I never knew when Tony would call but the pattern set was always a weekday visit. Often first making love, then going to a neighborhood bistro for lunch. If there was time, we’d come back to my apartment and have sex again. He sometimes talked about what it would be like to have a place of our own. Here in Manhattan, or maybe in South Florida, where he felt he could be himself. But his insular mindset was so engrained and confining he couldn’t consider dreams like these. His family and friends would never understand. When I brought up living free after his children were adults, the suggestion was unfathomable.  Possibilities be damned, this is all he could allow himself—all he and I would have. Nothing out of the ordinary for me, completely fantastical in his eyes.

Tony would stay with his family; he wouldn’t come out of the closet; I would never learn his home address. As obsessive as our trysts were, there was nowhere to go as long as he kept going back across the river. I was his confidant and his high-wire flight and I was also aware I could not be content with this long term. Come summer, it was gone.  And for reasons I hadn’t connected at the time, I stopped listening to Cher.

Late December, on a Tuesday morning, the buzzer to my apartment rang. My intercom wasn’t working and I chose to ignore it. But as in any good script, it kept sounding, so I went down to the lobby to see who the hell was leaning on my buzzer. Standing outside the two glass doors in a gray three piece suit, with his SUV double parked, was Tony, looking like a daydream movie idol.

I told him to park the car. He said he couldn’t. I told him to park the car.  He said he had an appointment downtown. I told him to park the car. He came upstairs and made love to me like a soldier returning home after D-Day.

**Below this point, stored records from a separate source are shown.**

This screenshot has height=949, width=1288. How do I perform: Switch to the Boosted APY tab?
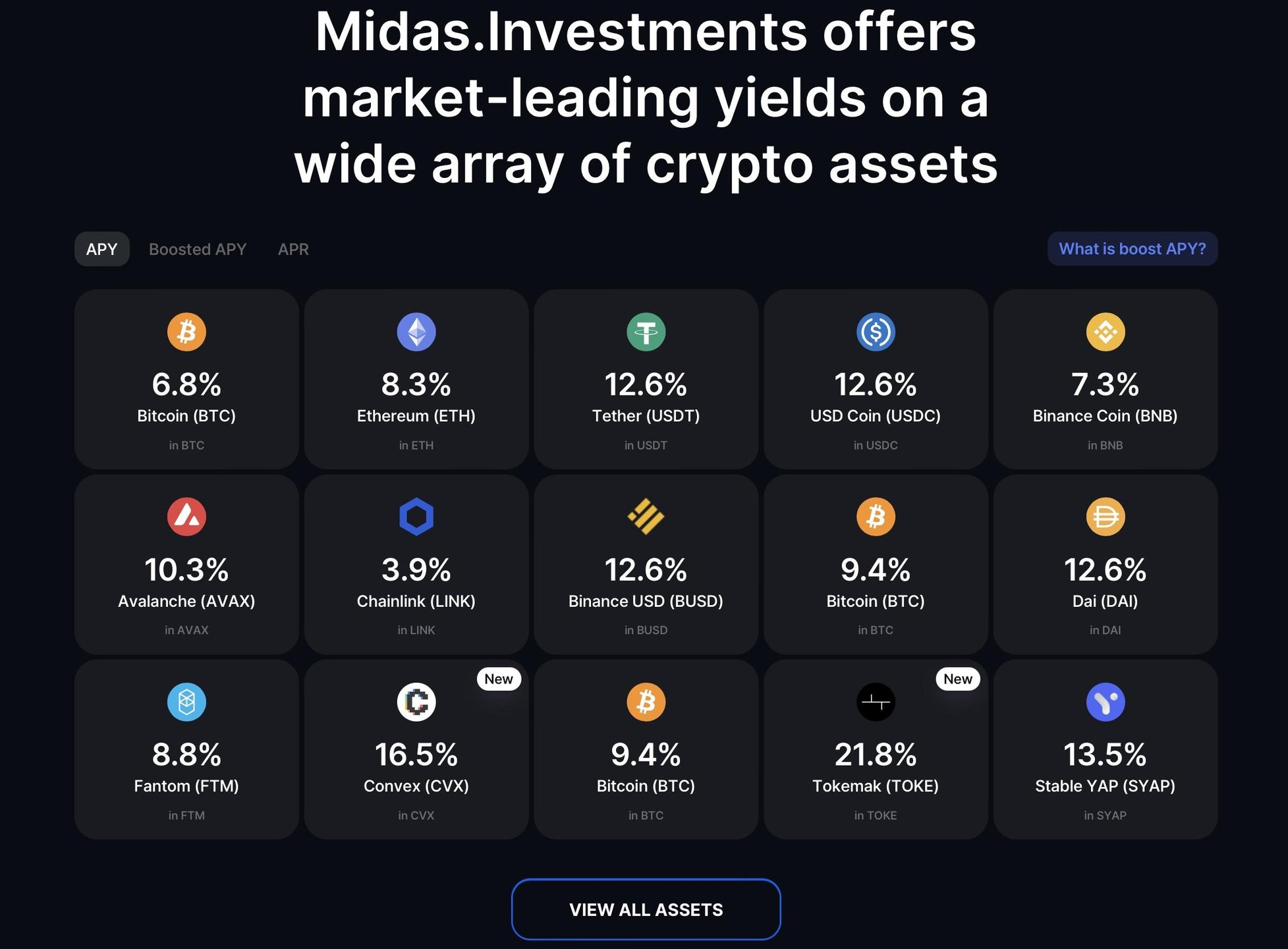198,249
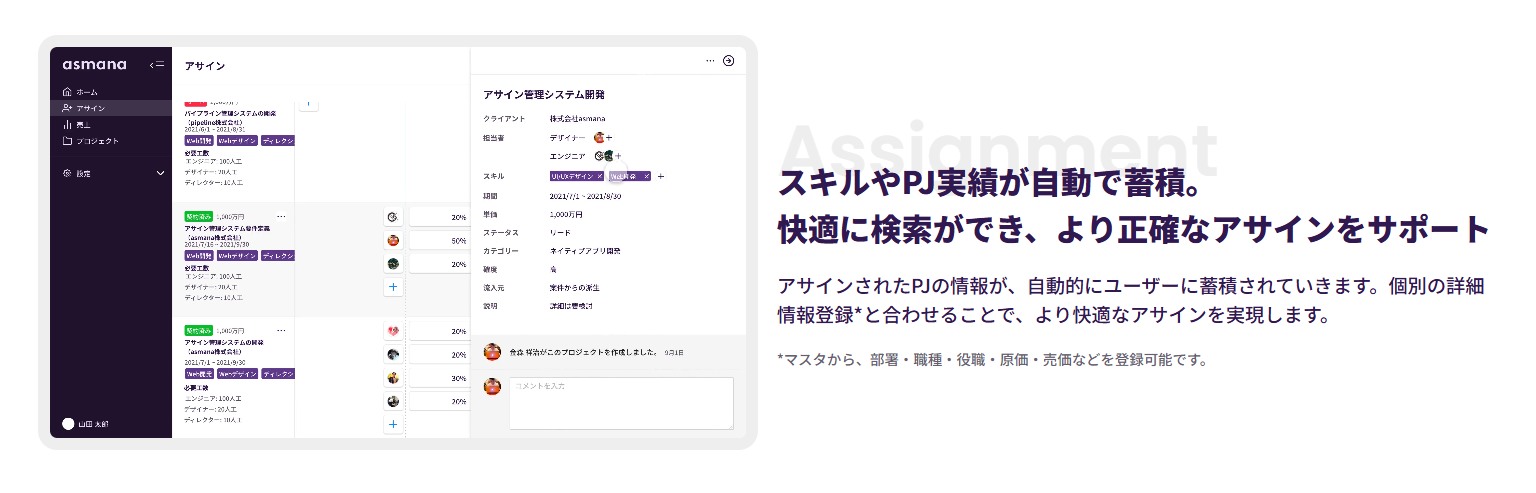Close detail panel with circled arrow icon

728,60
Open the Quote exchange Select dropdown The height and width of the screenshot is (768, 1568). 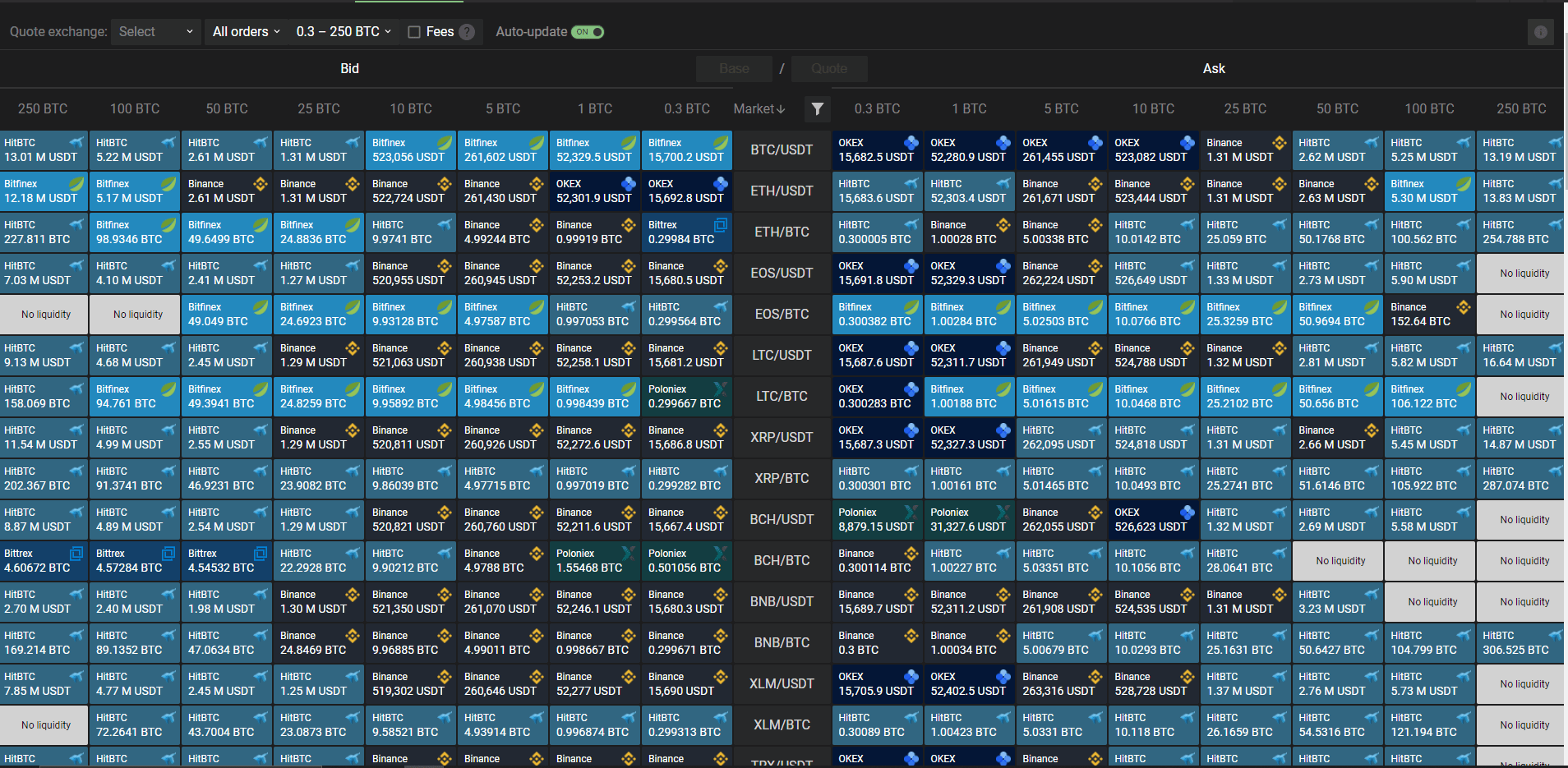click(x=155, y=32)
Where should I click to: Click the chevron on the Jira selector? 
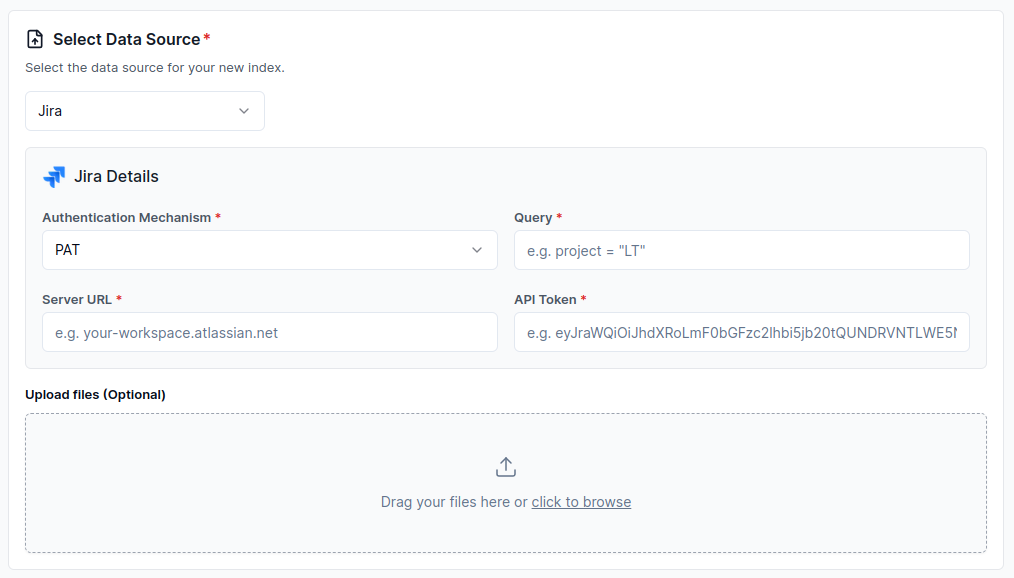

Tony called me the next day to see how I was. I was okay. There may be occasional phone calls and possibly, from time to time, a clandestine afternoon of heat, as long as I’m single and he can find me. I liked being his secret and I miss the frantic addictive intensity of our borrowed time. No angry comments on how I think he should live his life – after all, I live mine the way that I choose. I let him in and I understand the consequences.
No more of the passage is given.